» **TRAVAIL DEMANDÉ**
1/ D'après l'extrait sur la direction de France Télévisions, de quel hebdomadaire Nathalie Collin avait-elle quitté la direction en mars 2014 ?
2/ Pour chacune des affirmations suivantes, indiquez si elle concorde avec l'extrait sur la direction de France Télévisions, en citant les mots décisifs.
(a) Nommer Marie-Christine Sarragosse fragiliserait France Média Monde.
(b) Aucun conseiller du CSA ne recommande de reconduire Pfimlin.
(c) La nomination de Mathieu Gallet a eu lieu avec l'accord tacite du gouvernement.
3/ Poursuivez l'extrait sur la direction de France Télévisions à partir de sa dernière phrase.

» **EXTRAIT PROPOSÉ**
La rumeur persistante, étayée de confidences des proches de Schrameck, laisse entendre qu’une alliance objective entre le gouvernement et le CSA fait œuvre pour promouvoir une femme de gauche à la tête de France Télévisions. Marie-Christine Sarragosse et Nathalie Collin, femmes et de gauche, sans les réduire à cela, ont leur chance. Seuls soucis, et de taille : en nommant Sarragosse, on fragilise France Média Monde (un problème de plus à régler pour le gouvernement) et en nommant Nathalie Collin, on nomme une candidate aux résultats économiques fragiles chez Libération puis chez l'Obs. En témoigne la sortie médiatique du pourtant très discret Edouard de Rothschild, en 2011 : "Le couple Laurent Joffrin-Nathalie Collin a amélioré les contenus et la qualité de Libération mais (...) je (leur) fais un reproche: avoir (...) acheté la paix sociale sans réformer l'entreprise".L'année dernière, rebelote en mars 2014 : à la suite d'une chute des ventes du Nouvel Observateur et en désaccord profond avec les nouveaux actionnaires de l'Obs, Nathalie Collin avait démissionné de la direction de l'hebdomadaire. 

A condition que France Télévisions ne soit pas encore interdit aux hommes, reste aussi l’option initiale, préconisée par un certain nombre de conseillers du CSA : reconduire Pfimlin qu’on sait "sous contrôle" et relativement sans risque médiatique ou syndical. Il assurerait d'ailleurs à ses interlocuteurs pouvoir compter sur les voix de 3 ou 4 Sages "dès le premier tour". Mais pour le CSA, ce non-choix serait comme renoncer à exercer son pouvoir suprême de nomination. Impensable quand on connaît personnellement les femmes et les hommes qui se mettront autour de la table : ils semblent afficher leurs désirs de faire un choix clair et stratégique pour l'avenir de France Télévisions, qui a besoin d'une nouvelle ligne directrice pour affronter les prochaines années qui s'annoncent difficiles (cf. rapport Schwartz). Et sans se faire influencer par les pressions du Château ou de l'air du temps (cf. nomination de Mathieu Gallet, qu'ils regrettent peut-être aujourd'hui, quoique, mais qui s'est faite contre l'avis tacite du gouvernement).

» **DONNÉES FOURNIES**
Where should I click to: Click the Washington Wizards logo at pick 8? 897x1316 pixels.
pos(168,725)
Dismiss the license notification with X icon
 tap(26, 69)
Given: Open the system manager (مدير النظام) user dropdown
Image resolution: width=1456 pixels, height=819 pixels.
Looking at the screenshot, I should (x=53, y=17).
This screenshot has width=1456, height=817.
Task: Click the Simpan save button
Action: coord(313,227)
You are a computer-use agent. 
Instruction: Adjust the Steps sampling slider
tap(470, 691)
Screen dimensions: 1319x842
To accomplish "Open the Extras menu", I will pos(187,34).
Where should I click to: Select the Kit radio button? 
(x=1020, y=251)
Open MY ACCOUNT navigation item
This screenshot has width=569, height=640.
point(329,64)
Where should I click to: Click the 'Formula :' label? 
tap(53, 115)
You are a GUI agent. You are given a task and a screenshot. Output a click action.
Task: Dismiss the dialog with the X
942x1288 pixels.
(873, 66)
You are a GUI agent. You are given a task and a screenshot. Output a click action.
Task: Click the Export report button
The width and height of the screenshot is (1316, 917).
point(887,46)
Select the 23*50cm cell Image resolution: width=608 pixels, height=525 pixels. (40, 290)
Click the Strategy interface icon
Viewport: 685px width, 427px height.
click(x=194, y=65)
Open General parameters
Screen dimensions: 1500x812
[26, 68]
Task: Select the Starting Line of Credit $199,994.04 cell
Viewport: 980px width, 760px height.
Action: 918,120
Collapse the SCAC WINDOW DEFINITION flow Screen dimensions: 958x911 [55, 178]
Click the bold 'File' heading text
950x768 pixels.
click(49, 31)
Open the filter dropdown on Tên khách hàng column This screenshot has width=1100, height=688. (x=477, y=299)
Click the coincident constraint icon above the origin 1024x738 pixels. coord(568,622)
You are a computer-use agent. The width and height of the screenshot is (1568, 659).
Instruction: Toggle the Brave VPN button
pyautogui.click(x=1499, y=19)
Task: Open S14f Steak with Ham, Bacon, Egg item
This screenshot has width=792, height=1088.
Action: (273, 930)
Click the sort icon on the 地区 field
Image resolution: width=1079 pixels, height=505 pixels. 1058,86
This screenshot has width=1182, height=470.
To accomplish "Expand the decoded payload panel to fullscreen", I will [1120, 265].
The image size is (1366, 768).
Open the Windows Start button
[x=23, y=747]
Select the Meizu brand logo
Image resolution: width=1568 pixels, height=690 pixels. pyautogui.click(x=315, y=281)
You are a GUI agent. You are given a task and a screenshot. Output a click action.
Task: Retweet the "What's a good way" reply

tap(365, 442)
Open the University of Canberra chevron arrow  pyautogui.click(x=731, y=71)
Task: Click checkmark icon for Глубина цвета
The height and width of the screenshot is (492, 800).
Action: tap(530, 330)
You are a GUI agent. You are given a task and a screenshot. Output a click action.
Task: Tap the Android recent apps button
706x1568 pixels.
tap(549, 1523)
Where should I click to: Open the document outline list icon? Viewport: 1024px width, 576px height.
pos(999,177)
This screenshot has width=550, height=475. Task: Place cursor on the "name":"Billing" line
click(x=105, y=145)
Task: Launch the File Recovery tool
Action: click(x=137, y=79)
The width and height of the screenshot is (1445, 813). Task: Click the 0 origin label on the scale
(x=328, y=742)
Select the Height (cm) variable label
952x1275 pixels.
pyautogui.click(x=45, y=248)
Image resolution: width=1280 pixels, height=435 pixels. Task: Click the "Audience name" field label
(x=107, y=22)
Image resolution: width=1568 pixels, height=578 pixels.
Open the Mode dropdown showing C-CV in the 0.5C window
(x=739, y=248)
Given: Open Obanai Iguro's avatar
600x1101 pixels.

» **RÉPONSES ATTENDUES**
1/ Du Nouvel Observateur (l'Obs).

2/
(a) Oui : « en nommant Sarragosse, on fragilise France Média Monde ».
(b) Non : « préconisée par un certain nombre de conseillers du CSA ».
(c) Non : « qui s'est faite contre l'avis tacite du gouvernement ».

3/
Enfin, s’ils cherchent des profils de gestionnaires expérimentés, après avoir trié les candidatures qui n’iront pas au bout, citons notamment Robin Leproux qui connaît bien l’audiovisuel privé après ses longs passages chez RTL et M6, Didier Quillot qui prépare sa candidature depuis des mois, Emmanuel Hoog, qui a une très grande expérience après avoir présidé l'AFP et l'INA, ou encore Cyril du Peloux, qui a travaillé dans les médias il y a plus de quinze ans avant de rejoindre le monde industriel (Bull puis Véolia).   

Le CSA devrait maintenant arrêter une liste restreinte de candidatures "acceptables". Combien ? "Plusieurs" avait vaguement répondu Olivier Schrameck, sans plus de précisions. Sur quels critères ? On ne sait pas. Et cette liste ne sera rendue publique qu'à condition qu'aucun candidat pré-selectionné ne s'y soit opposé. Illusoire de vouloir garder secret une telle short-list... Bref, quel foutoir ! La suite au prochain épisode.